Na estreia do horário eleitoral da campanha de 2026, nesta sexta-feira (28), Fernando Haddad (PT) levou o presidente Lula (PT) para a televisão. Já Tarcísio de Freitas (Republicanos) não usou em seu primeiro programa o senador Flávio Bolsonaro (PL), um de seus principais aliados e padrinho político na corrida eleitoral.

A diferença não foi a única entre as estratégias dos dois candidatos ao governo de São Paulo. Enquanto Tarcísio usou seu programa para mostrar a reconstrução de São Sebastião, após as chuvas que deixaram 65 mortos em 2023, Haddad apostou em críticas à gestão do adversário, abordando temas como o aumento dos feminicídios, a Cracolândia e as privatizações.
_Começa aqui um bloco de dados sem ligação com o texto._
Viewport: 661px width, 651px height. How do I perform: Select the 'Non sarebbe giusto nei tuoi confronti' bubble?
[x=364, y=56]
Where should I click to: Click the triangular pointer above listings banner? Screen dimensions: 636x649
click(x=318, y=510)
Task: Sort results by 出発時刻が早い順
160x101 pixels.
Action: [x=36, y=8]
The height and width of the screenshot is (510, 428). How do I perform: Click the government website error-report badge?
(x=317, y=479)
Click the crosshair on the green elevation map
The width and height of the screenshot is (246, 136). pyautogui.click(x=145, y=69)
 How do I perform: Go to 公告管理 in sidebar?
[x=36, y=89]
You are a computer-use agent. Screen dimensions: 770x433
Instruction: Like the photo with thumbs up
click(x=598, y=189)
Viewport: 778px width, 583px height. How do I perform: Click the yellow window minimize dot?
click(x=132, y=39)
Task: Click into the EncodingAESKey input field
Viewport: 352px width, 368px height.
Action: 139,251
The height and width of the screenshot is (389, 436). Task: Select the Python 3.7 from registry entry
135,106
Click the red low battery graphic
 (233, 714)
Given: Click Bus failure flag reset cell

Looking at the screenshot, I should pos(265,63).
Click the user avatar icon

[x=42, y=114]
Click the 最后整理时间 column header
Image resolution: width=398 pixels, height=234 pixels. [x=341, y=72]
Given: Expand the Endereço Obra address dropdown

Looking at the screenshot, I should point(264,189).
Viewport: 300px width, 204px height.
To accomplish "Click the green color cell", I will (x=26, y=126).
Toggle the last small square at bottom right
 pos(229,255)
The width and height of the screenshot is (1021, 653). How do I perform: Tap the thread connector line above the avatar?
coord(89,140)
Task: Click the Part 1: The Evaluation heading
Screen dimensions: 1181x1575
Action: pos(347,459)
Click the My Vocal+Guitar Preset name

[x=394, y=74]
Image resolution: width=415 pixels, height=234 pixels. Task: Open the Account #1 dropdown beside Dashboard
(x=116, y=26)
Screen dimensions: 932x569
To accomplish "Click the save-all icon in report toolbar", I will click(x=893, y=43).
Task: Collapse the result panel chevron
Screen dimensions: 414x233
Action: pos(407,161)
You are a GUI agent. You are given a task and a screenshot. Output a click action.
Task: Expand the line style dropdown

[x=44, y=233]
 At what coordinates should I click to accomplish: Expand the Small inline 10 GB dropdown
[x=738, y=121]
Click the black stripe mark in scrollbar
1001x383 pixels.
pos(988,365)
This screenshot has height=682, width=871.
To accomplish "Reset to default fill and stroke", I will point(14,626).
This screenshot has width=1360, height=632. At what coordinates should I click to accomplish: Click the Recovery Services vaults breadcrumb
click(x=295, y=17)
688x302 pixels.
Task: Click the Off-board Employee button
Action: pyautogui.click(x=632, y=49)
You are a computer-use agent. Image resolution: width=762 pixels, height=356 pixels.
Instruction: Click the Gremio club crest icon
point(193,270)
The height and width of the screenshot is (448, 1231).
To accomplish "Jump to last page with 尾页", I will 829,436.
Tarcísio também terá mais espaço na televisão durante a campanha. Segundo o Tribunal Regional Eleitoral de São Paulo (TRE-SP), o candidato do Republicanos terá 6 minutos e 20 segundos de propaganda, mais que o dobro dos 2 minutos e 40 segundos destinados a Haddad.

A diferença no tempo é resultado das alianças formadas pelos candidatos: Tarcísio reúne oito partidos, enquanto Haddad tem cinco. A ordem de veiculação dos programas foi definida em sorteio realizado pelo TRE-SP.

Tarcísio aposta em emoção e reconstrução.

Sem jingle e com uma trilha sonora mais emotiva, o primeiro programa de Tarcísio mostrou relatos de sobreviventes das chuvas que atingiram São Sebastião, no litoral paulista, em fevereiro de 2023.

A tragédia ocorreu cerca de dois meses depois de o governador assumir o cargo.

A propaganda mostrou Tarcísio de volta à cidade e destacou a atuação do governo estadual no atendimento às vítimas e na reconstrução das áreas atingidas.

O governador se emocionou e chegou a chorar ao ouvir agradecimentos de moradores que tiveram as casas reconstruídas. Os relatos também elogiaram a atuação do candidato do Republicanos, que busca a reeleição.

Haddad começa com críticas e apoios políticos.

Já a propaganda de Haddad começou com eleitores vendados sentados diante de uma televisão. A peça faz uma referência à ideia de que parte da população não estaria enxergando problemas enfrentados pelo estado durante a gestão Tarcísio, como o aumento dos feminicídios e questões relacionadas à Cracolândia.

O ex-ministro da Fazenda também exibiu declarações de apoio de aliados, entre eles Marina Silva (Rede), Simone Tebet (PSB), seu candidato a vice, Márcio França (PSB), e o presidente Lula.

Ao longo do programa, Haddad criticou o aumento dos casos de feminicídio, afirmou que São Paulo cresce menos que o restante do país e atacou as privatizações promovidas pela gestão do adversário.

A propaganda terminou em um tom diferente do escolhido por Tarcísio: com um jingle em ritmo de sertanejo, estilo musical frequentemente associado às campanhas de candidatos do campo político adversário.